If you take a structural approach to meeting management, you’ll improve both output and productivity so you don’t have to keep revisiting the same content and the same tensions. If you’re not the leader, get the leadership backing you need to start working on these crucial aspects.

Let Your Agenda Do the Work

The requirements of agenda planning create a discipline around why you’re meeting. Agendas reinforce the meeting’s purpose by identifying who will meet, what content you’ll tackle, for how long, and for which result. Instead of packing the room with folks who’ll share unnecessary opinions, make sure everyone present has crucial data to discuss or decision-making capability. It’s better to hold separate, focused meetings and report conclusions out to a larger group than to have everyone in the room all the time.

Time the agenda to help you focus on meaty discussions and decision making. Designating specific ranges of time for each topic gives you a tool for keeping participation on track, and lets you use your valuable facetime to reach the outcomes you’ve specified as the meeting’s purpose.

Circulate relevant reports and other information in advance to insure that participants prepare. Then you can skip the usual top-of-mind airing of opinions and irrelevant questions.

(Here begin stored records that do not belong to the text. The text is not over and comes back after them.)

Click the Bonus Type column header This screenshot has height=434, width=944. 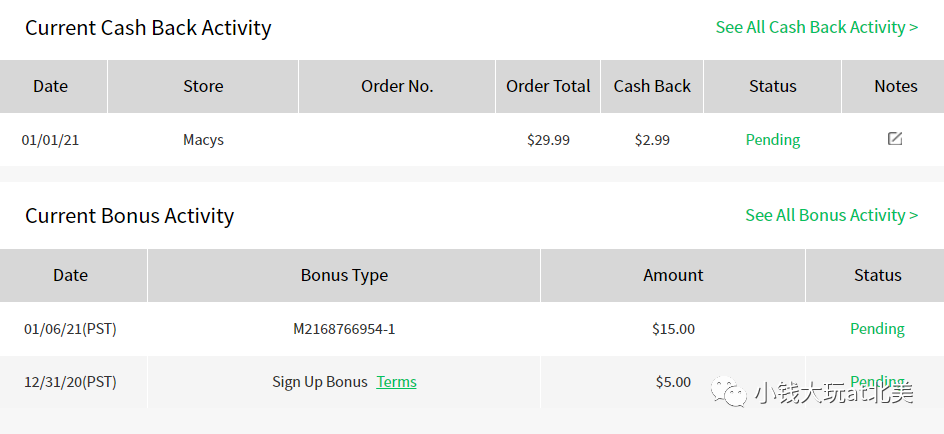pos(344,275)
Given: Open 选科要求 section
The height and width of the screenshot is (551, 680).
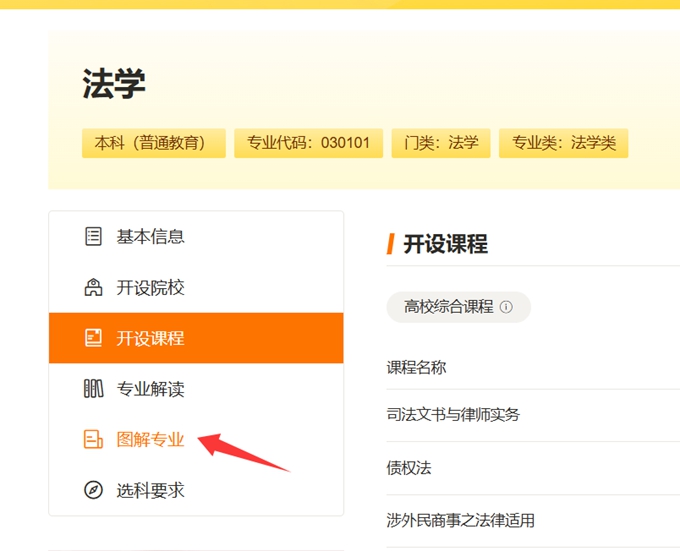Looking at the screenshot, I should coord(196,490).
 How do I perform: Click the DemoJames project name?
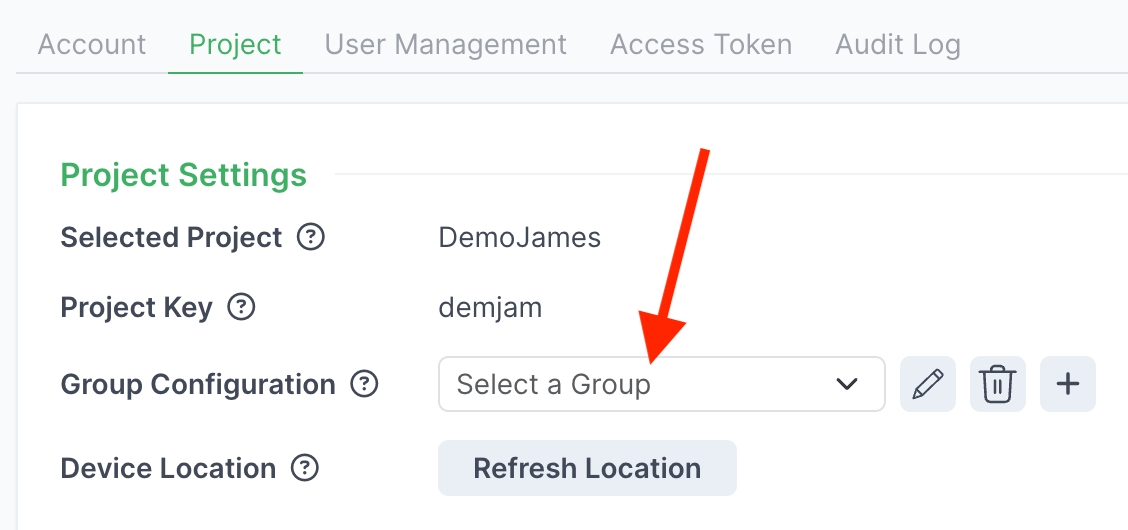[x=520, y=238]
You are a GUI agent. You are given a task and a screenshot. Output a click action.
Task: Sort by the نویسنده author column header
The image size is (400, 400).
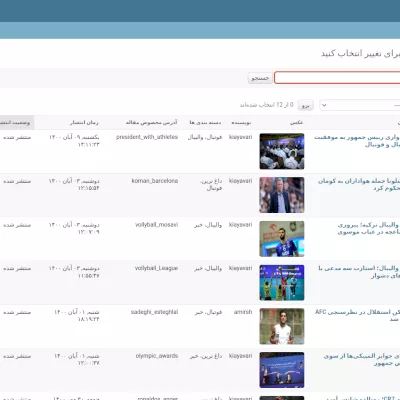(241, 123)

Keep Accountability in — and Out — of the Meeting

Label related or sidebar topics for later review instead of pursuing them during the course of the meeting. “Let’s take that offline” or “Let’s put that in the parking lot” are terrible business clichés, but they limit distracting conversations. Use these sidebar topics to build subsequent meetings’ agendas, and assign relevant people to research and report so the next discussion can be enlightening, efficient, and productive.

Clarify all decisions and assignments before the meeting ends so that every participant understands who has responsibility or authority for which items, and what will be reported out to non-attendees. Note that this may take longer than anyone expects: Participants often agree conceptually about what needs to be accomplished but disagree fervently about who’s going to implement these agreements.

It can take as much time to get this right as it takes to air the original discussion, so in the early stages, assume that half of the meeting time will be allocated to discussion presentation, and half to clarifying and documenting what’s going to happen before the next meeting. With experience, you may be able to get the clarification portion down to 10 to 20 percent of the meeting.

A Couple of Unusual Recommendations

Dismiss the meeting early to give attendees a few minutes to gather their things, speak briefly with their colleagues on the way out, and clear the room. This will be a boon to both the people waiting to come in and start their meeting on time and your meeting’s attendees, who may be heading to another meeting rather than simply returning to their desks to digest what just happened and do a crucial few minutes of follow-up.

And there’s something else to consider. How any employee behaves as a meeting attendee or leader should be part of their performance evaluation. Poorly-run meetings are an extraordinary waste of organizational time and talent, and people should be held responsible for the productive use of energy and capability. Well-run meetings move events, initiatives, and people forward.